_Word and item position data_:
··········

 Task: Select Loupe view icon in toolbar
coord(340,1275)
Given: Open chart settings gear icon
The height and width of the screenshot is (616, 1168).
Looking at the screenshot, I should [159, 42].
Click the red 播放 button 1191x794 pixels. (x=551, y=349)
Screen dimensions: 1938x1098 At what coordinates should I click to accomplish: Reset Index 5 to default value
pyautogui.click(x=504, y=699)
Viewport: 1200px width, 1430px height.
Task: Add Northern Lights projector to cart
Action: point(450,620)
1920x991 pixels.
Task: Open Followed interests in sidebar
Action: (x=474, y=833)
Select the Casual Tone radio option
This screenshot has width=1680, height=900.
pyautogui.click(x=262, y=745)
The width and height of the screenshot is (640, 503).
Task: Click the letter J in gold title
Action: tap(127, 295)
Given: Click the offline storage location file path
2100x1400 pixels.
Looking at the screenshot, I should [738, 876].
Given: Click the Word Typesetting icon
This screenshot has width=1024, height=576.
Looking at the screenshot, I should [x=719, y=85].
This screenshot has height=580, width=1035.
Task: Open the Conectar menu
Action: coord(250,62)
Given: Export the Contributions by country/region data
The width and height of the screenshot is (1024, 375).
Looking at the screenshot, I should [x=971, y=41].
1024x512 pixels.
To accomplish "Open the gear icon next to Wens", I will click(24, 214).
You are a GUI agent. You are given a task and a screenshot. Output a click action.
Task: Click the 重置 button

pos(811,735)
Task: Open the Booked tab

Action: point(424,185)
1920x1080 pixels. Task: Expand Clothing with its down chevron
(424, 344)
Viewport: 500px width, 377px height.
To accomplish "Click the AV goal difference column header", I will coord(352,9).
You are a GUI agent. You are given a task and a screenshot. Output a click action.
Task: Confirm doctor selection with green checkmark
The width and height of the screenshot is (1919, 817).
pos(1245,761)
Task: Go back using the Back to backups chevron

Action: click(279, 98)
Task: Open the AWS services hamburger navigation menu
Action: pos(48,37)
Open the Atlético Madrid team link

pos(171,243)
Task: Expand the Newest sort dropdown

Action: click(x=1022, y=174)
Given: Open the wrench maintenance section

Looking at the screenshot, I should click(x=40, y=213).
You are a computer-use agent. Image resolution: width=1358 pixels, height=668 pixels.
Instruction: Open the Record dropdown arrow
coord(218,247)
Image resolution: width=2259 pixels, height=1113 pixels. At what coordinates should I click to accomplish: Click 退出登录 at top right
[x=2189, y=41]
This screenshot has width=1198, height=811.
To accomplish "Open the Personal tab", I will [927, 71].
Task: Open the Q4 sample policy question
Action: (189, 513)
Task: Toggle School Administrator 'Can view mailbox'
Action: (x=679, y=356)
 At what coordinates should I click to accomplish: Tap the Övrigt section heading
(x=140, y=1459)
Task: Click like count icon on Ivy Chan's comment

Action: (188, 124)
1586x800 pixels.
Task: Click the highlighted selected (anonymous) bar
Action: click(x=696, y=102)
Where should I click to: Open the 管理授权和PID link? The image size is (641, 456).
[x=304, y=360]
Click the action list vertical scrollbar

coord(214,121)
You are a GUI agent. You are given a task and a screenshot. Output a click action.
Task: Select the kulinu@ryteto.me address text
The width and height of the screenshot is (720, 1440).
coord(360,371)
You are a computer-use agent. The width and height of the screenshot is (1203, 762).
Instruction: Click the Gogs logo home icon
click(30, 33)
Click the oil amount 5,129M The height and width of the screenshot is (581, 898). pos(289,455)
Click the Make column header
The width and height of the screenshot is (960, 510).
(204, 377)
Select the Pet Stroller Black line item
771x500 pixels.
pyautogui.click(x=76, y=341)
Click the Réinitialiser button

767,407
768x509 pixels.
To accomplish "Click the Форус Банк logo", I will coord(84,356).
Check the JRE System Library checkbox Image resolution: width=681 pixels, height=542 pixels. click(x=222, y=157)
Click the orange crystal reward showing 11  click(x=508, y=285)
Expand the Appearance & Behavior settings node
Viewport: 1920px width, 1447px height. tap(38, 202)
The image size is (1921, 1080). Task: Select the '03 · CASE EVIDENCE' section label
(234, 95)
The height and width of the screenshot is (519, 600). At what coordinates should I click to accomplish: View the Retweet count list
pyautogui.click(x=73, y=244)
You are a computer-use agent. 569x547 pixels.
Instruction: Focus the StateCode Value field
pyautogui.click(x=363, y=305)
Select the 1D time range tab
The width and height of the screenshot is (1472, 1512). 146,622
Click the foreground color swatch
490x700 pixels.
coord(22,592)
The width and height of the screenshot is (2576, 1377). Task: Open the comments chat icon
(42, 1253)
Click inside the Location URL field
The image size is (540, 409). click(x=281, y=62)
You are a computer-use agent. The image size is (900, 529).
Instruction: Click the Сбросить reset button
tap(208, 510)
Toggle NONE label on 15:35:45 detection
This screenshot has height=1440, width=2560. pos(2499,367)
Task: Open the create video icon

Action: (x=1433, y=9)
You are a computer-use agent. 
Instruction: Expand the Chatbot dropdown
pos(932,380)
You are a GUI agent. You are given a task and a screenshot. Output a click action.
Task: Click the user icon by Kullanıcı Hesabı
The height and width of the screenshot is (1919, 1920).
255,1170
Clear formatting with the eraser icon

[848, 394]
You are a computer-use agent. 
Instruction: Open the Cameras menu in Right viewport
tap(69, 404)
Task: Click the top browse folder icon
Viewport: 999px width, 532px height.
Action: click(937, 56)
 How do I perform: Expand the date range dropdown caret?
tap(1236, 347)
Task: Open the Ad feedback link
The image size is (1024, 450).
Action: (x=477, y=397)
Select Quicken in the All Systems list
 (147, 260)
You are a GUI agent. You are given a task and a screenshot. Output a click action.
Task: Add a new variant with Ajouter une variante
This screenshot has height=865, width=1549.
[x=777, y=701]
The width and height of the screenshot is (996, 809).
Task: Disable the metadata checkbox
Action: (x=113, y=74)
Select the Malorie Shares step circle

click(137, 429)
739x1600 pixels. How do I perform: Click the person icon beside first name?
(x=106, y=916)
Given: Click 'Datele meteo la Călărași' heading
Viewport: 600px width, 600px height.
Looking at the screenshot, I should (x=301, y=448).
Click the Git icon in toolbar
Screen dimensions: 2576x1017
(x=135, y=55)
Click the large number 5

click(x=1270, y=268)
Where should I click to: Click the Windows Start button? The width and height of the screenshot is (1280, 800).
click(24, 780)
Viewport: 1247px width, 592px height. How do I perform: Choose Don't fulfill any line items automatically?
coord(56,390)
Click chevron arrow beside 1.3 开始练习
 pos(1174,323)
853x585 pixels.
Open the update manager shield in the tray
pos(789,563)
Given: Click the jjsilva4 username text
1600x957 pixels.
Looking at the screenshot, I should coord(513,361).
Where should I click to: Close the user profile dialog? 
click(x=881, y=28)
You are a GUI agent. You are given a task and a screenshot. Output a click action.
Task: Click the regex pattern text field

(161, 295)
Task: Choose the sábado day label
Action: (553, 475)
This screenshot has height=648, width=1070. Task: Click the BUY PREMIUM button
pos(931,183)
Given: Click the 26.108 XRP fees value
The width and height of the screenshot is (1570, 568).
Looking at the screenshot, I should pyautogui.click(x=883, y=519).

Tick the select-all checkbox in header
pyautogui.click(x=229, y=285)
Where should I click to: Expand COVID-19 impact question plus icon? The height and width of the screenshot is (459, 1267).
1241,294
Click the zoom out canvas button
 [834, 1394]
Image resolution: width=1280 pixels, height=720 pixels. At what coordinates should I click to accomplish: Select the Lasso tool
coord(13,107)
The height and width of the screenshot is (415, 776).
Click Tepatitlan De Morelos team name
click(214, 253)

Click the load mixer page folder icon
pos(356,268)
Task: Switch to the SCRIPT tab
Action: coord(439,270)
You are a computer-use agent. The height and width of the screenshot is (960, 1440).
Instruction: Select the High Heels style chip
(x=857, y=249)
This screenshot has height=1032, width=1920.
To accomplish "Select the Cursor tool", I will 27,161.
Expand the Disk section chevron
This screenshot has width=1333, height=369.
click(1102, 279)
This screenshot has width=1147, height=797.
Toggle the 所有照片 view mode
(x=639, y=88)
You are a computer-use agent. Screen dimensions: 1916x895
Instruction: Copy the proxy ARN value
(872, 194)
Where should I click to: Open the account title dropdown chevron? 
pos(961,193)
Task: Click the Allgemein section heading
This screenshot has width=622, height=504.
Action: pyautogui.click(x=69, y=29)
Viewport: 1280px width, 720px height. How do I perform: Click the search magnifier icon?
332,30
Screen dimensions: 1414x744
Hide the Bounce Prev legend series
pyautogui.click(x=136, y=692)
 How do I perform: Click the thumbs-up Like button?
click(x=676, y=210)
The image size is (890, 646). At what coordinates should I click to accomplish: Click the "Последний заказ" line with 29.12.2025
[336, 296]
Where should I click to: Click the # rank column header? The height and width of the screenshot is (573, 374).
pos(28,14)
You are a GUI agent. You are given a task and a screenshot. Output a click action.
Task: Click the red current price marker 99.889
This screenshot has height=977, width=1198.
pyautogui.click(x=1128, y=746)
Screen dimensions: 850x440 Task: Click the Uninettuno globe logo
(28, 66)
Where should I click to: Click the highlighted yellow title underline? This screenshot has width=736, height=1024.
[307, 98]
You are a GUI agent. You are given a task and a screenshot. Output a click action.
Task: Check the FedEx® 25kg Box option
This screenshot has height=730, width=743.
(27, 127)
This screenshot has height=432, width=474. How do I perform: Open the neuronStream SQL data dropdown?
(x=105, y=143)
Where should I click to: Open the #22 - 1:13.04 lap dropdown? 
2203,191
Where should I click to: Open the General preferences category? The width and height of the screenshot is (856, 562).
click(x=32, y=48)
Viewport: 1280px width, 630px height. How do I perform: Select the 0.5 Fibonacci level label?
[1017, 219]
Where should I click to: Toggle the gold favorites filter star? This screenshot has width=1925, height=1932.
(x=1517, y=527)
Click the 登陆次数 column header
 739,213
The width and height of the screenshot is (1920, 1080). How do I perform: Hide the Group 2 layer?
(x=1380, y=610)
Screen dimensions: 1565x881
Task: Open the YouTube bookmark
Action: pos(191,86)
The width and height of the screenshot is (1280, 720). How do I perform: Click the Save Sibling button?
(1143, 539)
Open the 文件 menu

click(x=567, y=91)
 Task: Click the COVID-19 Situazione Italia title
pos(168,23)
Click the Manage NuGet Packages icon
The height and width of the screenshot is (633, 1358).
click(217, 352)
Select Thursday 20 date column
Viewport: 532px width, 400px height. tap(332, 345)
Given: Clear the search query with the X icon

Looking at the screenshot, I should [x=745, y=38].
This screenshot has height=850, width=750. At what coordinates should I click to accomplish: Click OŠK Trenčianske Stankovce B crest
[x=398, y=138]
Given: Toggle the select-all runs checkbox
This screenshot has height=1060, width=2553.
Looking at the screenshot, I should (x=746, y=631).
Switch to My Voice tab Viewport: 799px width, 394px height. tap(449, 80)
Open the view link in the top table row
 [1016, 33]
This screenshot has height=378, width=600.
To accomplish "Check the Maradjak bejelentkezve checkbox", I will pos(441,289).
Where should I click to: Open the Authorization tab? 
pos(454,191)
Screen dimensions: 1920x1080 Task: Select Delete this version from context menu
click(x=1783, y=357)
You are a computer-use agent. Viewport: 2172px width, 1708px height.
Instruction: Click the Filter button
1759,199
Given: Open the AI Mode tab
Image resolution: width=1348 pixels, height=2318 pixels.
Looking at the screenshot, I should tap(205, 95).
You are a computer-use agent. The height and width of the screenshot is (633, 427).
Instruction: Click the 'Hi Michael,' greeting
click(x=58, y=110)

··········

_PROBLEM STATEMENT_:
Put the part of the records that opens with the line containing "Task: Go back" and closes with the line containing "I will coord(84,356)." into a numbered list, leaving out blank lines.

_EXERCISE OUTPUT_:
1. Task: Go back using the Back to backups chevron
2. Action: click(279, 98)
3. Task: Open the AWS services hamburger navigation menu
4. Action: pos(48,37)
5. Open the Atlético Madrid team link
6. pos(171,243)
7. Task: Expand the Newest sort dropdown
8. Action: click(x=1022, y=174)
9. Given: Open the wrench maintenance section
10. Looking at the screenshot, I should click(x=40, y=213).
11. You are a computer-use agent. Image resolution: width=1358 pixels, height=668 pixels.
12. Instruction: Open the Record dropdown arrow
13. coord(218,247)
14. Image resolution: width=2259 pixels, height=1113 pixels. At what coordinates should I click to accomplish: Click 退出登录 at top right
15. [x=2189, y=41]
16. This screenshot has width=1198, height=811.
17. To accomplish "Open the Personal tab", I will [927, 71].
18. Task: Open the Q4 sample policy question
19. Action: (189, 513)
20. Task: Toggle School Administrator 'Can view mailbox'
21. Action: (x=679, y=356)
22.  At what coordinates should I click to accomplish: Tap the Övrigt section heading
23. (x=140, y=1459)
24. Task: Click like count icon on Ivy Chan's comment
25. Action: (188, 124)
26. 1586x800 pixels.
27. Task: Click the highlighted selected (anonymous) bar
28. Action: click(x=696, y=102)
29. Where should I click to: Open the 管理授权和PID link? The image size is (641, 456).
30. [x=304, y=360]
31. Click the action list vertical scrollbar
32. coord(214,121)
33. You are a GUI agent. You are given a task and a screenshot. Output a click action.
34. Task: Select the kulinu@ryteto.me address text
35. The width and height of the screenshot is (720, 1440).
36. coord(360,371)
37. You are a computer-use agent. The width and height of the screenshot is (1203, 762).
38. Instruction: Click the Gogs logo home icon
39. click(30, 33)
40. Click the oil amount 5,129M The height and width of the screenshot is (581, 898). pos(289,455)
41. Click the Make column header
42. The width and height of the screenshot is (960, 510).
43. (204, 377)
44. Select the Pet Stroller Black line item
45. 771x500 pixels.
46. pyautogui.click(x=76, y=341)
47. Click the Réinitialiser button
48. 767,407
49. 768x509 pixels.
50. To accomplish "Click the Форус Банк logo", I will coord(84,356).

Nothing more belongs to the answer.